This lesson will introduce you to the R programming language, including how to conduct basic statistical analyses and create beautiful visualizations. We’ll focus on the basics of how to use R as a language and then showcase some of the powerful features of R that may be of interest to anthropologists and interdisciplinary researchers.
To install RStudio, click here and choose the Open Source License.
To install R, visit CRAN and choose the current version of R for your operating system.
R works by typing out a function, putting something into the
function, and then running the code to see the result. For example, if
you want to make a simple plot, you use the function plot()
with the data that you wish to plot listed inside the function’s
parentheses. Here, let’s use a built in dataset in R to quickly make a
scatterplot using a built-in dataset.
plot(cars)
The syntax of line of R code tries to be as human readable as possible.
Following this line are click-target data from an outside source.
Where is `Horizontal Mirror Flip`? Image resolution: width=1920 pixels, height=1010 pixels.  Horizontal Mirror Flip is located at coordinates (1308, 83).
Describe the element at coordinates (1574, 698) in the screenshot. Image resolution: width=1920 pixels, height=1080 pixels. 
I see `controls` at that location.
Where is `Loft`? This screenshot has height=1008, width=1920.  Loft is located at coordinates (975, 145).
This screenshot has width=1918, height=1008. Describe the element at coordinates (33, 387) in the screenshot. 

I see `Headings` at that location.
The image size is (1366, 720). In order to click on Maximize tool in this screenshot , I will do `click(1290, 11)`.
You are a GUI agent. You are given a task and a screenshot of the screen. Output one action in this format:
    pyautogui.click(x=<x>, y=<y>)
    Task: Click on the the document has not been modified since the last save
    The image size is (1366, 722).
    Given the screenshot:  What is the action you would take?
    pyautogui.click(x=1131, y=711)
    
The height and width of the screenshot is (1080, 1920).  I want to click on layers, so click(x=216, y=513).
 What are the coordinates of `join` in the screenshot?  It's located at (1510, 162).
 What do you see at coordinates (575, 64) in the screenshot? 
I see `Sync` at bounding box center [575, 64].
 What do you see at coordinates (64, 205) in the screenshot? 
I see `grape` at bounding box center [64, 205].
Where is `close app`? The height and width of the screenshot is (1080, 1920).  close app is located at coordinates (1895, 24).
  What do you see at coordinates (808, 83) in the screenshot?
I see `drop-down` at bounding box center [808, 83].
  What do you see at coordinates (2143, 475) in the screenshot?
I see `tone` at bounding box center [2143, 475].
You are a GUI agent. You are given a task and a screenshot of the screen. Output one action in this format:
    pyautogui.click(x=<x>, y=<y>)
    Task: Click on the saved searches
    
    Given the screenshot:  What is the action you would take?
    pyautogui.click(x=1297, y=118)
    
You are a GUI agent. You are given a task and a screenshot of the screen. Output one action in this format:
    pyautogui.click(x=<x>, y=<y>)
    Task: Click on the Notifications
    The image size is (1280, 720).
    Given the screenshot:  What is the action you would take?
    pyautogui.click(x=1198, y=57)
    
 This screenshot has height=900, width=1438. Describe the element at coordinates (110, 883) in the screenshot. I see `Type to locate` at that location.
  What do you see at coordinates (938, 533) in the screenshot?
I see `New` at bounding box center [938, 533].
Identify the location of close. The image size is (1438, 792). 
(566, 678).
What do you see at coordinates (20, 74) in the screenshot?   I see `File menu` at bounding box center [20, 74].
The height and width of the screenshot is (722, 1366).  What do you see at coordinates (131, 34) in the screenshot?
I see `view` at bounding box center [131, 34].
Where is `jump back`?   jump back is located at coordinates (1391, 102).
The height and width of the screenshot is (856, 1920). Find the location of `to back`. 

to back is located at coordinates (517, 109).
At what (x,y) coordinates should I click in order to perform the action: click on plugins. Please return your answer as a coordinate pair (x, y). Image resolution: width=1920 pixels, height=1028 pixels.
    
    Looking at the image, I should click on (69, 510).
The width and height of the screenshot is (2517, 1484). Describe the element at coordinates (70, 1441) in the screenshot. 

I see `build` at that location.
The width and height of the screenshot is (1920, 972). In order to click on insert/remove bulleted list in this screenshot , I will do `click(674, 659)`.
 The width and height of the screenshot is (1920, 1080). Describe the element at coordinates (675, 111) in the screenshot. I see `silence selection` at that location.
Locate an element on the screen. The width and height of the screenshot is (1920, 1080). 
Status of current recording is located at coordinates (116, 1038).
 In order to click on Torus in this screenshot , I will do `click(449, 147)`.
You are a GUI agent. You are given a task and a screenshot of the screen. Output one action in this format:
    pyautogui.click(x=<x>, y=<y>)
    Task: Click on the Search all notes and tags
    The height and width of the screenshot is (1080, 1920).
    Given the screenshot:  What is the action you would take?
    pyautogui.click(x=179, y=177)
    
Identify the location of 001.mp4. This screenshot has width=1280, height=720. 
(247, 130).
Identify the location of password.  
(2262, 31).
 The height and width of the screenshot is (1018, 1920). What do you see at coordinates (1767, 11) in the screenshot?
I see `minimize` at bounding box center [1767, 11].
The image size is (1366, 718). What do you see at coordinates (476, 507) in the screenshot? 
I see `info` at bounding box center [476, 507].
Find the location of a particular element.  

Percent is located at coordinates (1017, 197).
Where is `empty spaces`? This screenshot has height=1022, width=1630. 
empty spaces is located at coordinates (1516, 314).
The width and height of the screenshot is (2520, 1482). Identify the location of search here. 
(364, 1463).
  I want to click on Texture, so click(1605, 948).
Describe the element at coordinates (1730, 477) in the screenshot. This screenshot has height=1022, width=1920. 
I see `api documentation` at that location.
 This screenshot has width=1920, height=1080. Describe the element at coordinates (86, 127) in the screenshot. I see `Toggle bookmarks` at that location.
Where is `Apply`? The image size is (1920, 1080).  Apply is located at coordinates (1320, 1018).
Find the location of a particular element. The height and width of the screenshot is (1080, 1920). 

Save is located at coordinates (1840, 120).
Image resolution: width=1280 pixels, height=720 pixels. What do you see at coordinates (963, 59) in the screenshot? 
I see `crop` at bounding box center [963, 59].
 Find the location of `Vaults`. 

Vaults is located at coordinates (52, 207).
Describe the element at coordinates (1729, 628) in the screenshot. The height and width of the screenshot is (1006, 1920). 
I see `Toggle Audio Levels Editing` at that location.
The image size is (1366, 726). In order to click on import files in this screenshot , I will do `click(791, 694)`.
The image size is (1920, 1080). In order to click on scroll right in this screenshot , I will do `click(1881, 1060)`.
For example, if we want the dots in our plot to be red, we can we can add an argument into our function that tells R to make the points red.
plot(cars, col="red")
While you can directly enter data each time you want to use it, R’s
power comes from assigning data to named objects or variables. Objects
are assigned using the <- symbol, which means
“everything on the right is now referred to by the object name on the
left.” We can refer to this symbol as an assignment operator or
becomes.
Let’s make an object or variable called treeheight with
the value 15. Then run the line of code. What is the
output?
treeheight <- 15
The line above only creates the object, but doesn’t show us the
result. To see what the objecttreeheight is equal to, you
next have to call the object.
treeheight
[1] 15
You can also create variables using = but this is
generally discouraged as a practice. This is because = is
too easily confused with ==, which has a different meaning.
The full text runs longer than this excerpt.